Peculiarities of the Audit
Features of a usability audit include:
- Technical side. The user may have difficulty accessing the content if there are technical issues. Technical examination verifies the accuracy of HTML, CSS, and JS code. It includes the examination of the download speed and provides tools to boost it. Server responses 200 (existing page) and 404 (non-existent) are examined, together with a page 404 detailing the error’s root cause.
- Content. The requirements for readability and originality must be met by the content. The titles should be brief, accurate, and informative. The writing style should be as plain as feasible for the target audience. For instance, specific terminology is rarely utilized in writing for a general readership, yet it can be enlarged in writing for specialists. The text should be organized, using headers that emphasize key ideas, subheadings, lists, graphics, and tables.
- Navigation.
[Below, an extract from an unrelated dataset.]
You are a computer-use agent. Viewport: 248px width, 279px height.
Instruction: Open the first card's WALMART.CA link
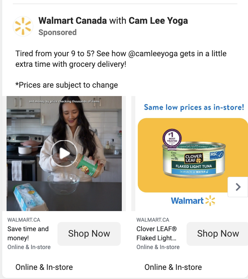click(x=24, y=220)
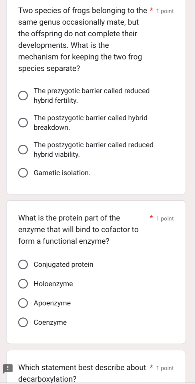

The user can navigate the website more easily when there is good navigation. Links ought to be simple to follow. Nesting levels shouldn’t exceed 3–4. Additionally, you should fix broken links and make the site’s search function simple.
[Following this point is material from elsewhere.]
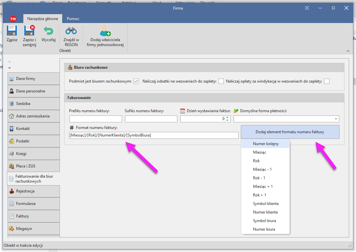Enable Naliczaj odsetki na wezwaniach checkbox
The height and width of the screenshot is (252, 356).
(x=221, y=81)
- Design. It is essential to make sure that the color scheme complements the website’s overarching theme. You should consider the font’s size, type, and contrast. Choose clear symbols for use as icons (e.g., “hamburger” for the menu). The use of adaptive design is possible.
- Conversion components. The application form, the “Buy” button, and calls to action are the major conversion factors. Conversion depends on the accessibility of these elements. For instance, you may alter the “Buy” button’s color scheme to boost conversion rates.
Usability is a crucial aspect that influences revenue, traffic, conversion rates, and behavioral variables. You ought to do regular usability audits. It involves research of both internal and external factors, as well as of the semantic core. Conversion components can be added or removed, designs can be changed, and content can be added, if necessary.